Entries provided START
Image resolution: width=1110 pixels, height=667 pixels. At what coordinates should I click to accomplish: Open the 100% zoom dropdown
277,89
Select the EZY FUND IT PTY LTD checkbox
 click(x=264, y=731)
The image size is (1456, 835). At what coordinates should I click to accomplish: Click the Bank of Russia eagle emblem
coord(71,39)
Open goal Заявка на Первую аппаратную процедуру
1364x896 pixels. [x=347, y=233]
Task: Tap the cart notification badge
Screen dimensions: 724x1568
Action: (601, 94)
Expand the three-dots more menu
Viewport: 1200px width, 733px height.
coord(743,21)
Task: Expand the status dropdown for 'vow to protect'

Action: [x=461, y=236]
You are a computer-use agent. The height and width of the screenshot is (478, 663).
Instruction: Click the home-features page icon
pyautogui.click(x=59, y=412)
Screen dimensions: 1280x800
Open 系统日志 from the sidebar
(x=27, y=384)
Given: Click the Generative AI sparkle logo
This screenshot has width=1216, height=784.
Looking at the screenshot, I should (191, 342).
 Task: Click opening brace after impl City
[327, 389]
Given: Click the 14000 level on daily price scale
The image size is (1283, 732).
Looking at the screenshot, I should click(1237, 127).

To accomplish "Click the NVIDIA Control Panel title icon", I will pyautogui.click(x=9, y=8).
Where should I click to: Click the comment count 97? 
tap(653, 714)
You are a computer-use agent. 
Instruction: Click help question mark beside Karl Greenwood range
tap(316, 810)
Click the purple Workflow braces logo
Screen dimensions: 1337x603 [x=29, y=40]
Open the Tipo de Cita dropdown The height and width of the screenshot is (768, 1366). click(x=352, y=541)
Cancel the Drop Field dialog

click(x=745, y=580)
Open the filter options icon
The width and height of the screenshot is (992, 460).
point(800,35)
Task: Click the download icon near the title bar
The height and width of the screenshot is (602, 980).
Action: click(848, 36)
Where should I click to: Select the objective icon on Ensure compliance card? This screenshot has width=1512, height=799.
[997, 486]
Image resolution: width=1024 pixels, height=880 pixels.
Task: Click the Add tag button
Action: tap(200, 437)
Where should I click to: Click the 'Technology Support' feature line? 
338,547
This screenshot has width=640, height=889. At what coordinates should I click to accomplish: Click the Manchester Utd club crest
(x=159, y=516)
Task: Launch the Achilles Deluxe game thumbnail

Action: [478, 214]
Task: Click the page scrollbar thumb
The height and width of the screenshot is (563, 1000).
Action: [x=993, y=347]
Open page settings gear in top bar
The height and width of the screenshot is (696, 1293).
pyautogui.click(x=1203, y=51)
Entries provided END
Task to carry out: Restate the data word for word, leaving nothing out.

Written solution:
Image resolution: width=1110 pixels, height=667 pixels. At what coordinates should I click to accomplish: Open the 100% zoom dropdown
277,89
Select the EZY FUND IT PTY LTD checkbox
 click(x=264, y=731)
The image size is (1456, 835). At what coordinates should I click to accomplish: Click the Bank of Russia eagle emblem
coord(71,39)
Open goal Заявка на Первую аппаратную процедуру
1364x896 pixels. [x=347, y=233]
Task: Tap the cart notification badge
Screen dimensions: 724x1568
Action: (601, 94)
Expand the three-dots more menu
Viewport: 1200px width, 733px height.
coord(743,21)
Task: Expand the status dropdown for 'vow to protect'

Action: [x=461, y=236]
You are a computer-use agent. The height and width of the screenshot is (478, 663).
Instruction: Click the home-features page icon
pyautogui.click(x=59, y=412)
Screen dimensions: 1280x800
Open 系统日志 from the sidebar
(x=27, y=384)
Given: Click the Generative AI sparkle logo
This screenshot has width=1216, height=784.
Looking at the screenshot, I should (191, 342).
 Task: Click opening brace after impl City
[327, 389]
Given: Click the 14000 level on daily price scale
The image size is (1283, 732).
Looking at the screenshot, I should click(1237, 127).

To accomplish "Click the NVIDIA Control Panel title icon", I will pyautogui.click(x=9, y=8).
Where should I click to: Click the comment count 97? 
tap(653, 714)
You are a computer-use agent. 
Instruction: Click help question mark beside Karl Greenwood range
tap(316, 810)
Click the purple Workflow braces logo
Screen dimensions: 1337x603 [x=29, y=40]
Open the Tipo de Cita dropdown The height and width of the screenshot is (768, 1366). click(x=352, y=541)
Cancel the Drop Field dialog

click(x=745, y=580)
Open the filter options icon
The width and height of the screenshot is (992, 460).
point(800,35)
Task: Click the download icon near the title bar
The height and width of the screenshot is (602, 980).
Action: click(848, 36)
Where should I click to: Select the objective icon on Ensure compliance card? This screenshot has width=1512, height=799.
[997, 486]
Image resolution: width=1024 pixels, height=880 pixels.
Task: Click the Add tag button
Action: tap(200, 437)
Where should I click to: Click the 'Technology Support' feature line? 
338,547
This screenshot has width=640, height=889. At what coordinates should I click to accomplish: Click the Manchester Utd club crest
(x=159, y=516)
Task: Launch the Achilles Deluxe game thumbnail

Action: [478, 214]
Task: Click the page scrollbar thumb
The height and width of the screenshot is (563, 1000).
Action: [x=993, y=347]
Open page settings gear in top bar
The height and width of the screenshot is (696, 1293).
pyautogui.click(x=1203, y=51)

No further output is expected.